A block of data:
* start *
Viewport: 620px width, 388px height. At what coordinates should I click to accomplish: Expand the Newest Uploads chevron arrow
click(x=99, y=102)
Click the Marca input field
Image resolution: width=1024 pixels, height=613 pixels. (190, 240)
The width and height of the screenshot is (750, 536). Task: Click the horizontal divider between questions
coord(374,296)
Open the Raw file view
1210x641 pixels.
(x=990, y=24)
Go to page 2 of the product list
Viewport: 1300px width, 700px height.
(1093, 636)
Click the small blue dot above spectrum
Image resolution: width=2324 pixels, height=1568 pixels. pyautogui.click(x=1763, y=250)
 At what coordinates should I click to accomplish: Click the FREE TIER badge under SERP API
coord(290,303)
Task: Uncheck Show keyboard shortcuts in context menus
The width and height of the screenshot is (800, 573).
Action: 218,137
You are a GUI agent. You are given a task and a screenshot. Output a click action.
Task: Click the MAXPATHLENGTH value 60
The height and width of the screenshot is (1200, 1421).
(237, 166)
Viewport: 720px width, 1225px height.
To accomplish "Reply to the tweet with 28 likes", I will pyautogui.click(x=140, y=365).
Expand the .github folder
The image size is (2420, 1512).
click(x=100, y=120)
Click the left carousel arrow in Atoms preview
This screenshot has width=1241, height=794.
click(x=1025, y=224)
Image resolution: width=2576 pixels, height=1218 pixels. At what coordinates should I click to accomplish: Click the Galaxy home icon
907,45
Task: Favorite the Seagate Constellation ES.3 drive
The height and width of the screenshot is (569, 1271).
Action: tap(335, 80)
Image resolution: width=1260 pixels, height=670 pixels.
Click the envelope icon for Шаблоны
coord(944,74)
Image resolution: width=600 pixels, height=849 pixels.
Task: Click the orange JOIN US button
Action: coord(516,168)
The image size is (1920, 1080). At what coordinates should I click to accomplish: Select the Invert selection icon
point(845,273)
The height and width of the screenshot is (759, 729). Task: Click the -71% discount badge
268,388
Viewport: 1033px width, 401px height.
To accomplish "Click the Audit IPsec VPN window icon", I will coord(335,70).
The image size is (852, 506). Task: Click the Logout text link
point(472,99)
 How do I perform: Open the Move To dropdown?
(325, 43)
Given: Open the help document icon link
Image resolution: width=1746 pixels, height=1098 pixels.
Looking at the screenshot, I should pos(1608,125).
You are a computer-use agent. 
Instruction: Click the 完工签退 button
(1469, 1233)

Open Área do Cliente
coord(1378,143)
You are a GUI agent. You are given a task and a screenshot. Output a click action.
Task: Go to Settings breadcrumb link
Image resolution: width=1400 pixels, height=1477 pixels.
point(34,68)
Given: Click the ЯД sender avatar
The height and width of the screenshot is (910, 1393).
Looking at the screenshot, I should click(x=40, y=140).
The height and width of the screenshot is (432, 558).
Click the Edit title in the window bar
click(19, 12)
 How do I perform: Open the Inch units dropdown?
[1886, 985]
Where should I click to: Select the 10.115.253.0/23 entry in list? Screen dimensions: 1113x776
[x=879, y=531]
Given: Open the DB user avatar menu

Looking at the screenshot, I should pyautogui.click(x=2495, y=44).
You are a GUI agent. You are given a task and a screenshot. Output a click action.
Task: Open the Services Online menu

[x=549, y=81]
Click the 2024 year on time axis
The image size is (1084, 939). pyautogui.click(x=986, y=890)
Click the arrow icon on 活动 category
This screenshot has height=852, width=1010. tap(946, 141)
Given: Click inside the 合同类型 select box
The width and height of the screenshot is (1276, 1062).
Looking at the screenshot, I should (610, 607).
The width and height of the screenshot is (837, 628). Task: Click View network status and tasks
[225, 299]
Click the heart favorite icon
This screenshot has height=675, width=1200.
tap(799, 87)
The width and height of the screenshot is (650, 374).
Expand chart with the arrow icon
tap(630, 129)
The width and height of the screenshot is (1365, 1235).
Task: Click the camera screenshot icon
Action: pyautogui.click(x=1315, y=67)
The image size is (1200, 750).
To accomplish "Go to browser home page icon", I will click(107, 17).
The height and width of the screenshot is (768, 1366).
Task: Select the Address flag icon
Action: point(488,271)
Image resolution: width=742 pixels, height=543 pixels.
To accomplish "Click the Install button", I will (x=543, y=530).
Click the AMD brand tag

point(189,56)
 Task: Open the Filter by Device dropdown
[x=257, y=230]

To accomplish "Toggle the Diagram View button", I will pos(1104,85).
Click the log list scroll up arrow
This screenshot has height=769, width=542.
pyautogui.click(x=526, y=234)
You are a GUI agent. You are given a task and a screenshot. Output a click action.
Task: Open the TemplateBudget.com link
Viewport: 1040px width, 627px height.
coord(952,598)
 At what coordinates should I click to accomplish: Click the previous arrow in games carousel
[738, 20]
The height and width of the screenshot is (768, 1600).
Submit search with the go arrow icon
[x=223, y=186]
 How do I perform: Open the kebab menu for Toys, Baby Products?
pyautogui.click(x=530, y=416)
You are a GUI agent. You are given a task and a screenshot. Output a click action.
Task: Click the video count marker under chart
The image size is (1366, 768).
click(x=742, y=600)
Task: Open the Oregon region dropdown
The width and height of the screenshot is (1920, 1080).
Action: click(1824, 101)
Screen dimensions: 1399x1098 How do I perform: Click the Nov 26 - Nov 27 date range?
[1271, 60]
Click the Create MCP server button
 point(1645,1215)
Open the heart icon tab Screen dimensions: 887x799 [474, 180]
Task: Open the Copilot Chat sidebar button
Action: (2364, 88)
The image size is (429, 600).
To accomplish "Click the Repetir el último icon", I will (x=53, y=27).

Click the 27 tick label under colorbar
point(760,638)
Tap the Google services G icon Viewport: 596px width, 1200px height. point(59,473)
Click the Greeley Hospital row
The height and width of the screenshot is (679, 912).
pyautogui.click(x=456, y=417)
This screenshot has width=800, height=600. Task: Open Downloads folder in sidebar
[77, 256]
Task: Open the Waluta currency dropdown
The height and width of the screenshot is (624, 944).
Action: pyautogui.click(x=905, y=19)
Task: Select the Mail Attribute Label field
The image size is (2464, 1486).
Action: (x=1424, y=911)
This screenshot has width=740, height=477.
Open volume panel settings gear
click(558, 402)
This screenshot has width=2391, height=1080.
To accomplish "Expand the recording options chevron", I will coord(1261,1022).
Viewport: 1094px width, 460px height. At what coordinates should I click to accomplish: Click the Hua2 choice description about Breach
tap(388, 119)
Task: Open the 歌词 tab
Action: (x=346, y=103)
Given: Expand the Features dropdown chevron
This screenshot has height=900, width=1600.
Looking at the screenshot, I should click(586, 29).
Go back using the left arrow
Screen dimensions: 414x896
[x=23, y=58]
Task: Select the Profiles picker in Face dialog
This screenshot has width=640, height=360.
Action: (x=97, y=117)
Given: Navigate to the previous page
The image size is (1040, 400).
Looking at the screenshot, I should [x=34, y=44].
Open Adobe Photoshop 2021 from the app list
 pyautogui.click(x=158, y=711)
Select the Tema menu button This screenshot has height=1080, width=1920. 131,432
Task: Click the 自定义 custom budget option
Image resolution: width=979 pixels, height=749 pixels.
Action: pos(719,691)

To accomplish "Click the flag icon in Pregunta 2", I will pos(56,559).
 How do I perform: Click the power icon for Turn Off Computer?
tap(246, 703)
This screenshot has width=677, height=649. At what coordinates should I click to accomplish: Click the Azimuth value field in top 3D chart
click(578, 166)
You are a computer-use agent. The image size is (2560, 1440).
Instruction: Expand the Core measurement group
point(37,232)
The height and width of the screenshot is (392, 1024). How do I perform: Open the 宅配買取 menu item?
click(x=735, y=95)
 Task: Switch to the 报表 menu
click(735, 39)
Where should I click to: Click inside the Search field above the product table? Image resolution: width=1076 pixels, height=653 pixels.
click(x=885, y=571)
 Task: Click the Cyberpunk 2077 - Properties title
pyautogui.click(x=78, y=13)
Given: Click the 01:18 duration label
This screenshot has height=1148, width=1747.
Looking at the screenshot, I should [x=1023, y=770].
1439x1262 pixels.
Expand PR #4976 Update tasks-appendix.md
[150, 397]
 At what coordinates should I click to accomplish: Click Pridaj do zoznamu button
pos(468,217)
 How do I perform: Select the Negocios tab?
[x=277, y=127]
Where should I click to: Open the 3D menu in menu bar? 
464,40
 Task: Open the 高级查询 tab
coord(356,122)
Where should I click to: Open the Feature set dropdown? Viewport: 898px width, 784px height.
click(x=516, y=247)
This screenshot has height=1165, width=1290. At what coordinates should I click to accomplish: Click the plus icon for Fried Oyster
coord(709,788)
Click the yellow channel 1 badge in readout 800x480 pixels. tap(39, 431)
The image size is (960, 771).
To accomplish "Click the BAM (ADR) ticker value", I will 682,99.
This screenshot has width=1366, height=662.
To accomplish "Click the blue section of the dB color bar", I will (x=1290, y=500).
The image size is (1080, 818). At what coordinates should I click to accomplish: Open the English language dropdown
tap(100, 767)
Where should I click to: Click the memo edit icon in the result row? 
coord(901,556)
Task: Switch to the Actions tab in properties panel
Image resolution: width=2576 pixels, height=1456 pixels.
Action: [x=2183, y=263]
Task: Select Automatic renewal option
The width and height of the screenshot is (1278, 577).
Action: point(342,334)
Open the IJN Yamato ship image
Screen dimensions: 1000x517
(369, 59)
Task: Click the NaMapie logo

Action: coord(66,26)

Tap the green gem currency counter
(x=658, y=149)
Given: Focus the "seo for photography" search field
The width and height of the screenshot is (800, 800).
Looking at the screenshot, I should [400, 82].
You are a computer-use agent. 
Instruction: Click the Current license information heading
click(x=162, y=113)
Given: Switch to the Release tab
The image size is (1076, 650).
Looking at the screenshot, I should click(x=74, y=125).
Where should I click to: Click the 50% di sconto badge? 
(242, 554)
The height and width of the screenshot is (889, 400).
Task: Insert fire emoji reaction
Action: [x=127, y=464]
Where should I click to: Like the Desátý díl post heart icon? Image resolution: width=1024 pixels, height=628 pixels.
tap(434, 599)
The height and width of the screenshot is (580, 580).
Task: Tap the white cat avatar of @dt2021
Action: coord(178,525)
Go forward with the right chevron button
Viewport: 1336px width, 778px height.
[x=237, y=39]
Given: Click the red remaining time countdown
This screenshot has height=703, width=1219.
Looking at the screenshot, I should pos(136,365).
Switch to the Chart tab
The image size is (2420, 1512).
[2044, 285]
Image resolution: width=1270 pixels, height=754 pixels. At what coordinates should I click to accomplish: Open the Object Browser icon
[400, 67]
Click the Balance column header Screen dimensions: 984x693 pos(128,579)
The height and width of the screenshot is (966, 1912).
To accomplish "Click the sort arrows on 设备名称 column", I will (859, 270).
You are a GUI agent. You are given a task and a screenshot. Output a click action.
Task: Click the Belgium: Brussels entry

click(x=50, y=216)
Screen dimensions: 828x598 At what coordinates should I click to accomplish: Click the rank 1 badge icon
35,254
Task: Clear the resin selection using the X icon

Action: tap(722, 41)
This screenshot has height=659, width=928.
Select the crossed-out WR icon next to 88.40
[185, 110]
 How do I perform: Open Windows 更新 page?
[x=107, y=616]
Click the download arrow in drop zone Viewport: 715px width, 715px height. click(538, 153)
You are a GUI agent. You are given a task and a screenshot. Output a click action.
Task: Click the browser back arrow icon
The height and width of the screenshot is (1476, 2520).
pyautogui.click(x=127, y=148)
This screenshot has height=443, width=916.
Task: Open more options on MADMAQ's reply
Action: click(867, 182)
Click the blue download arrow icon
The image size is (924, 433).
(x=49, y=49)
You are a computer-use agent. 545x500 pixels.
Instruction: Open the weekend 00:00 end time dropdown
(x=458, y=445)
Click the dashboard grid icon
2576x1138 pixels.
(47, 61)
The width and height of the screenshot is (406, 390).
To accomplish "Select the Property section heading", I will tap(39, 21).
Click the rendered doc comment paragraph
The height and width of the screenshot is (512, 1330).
* end *
* GIVEN EXERCISE *
Pick out every line in the rows above that contains the word "currency", and copy each one.

* EXERCISE ANSWER *
Task: Open the Waluta currency dropdown
Tap the green gem currency counter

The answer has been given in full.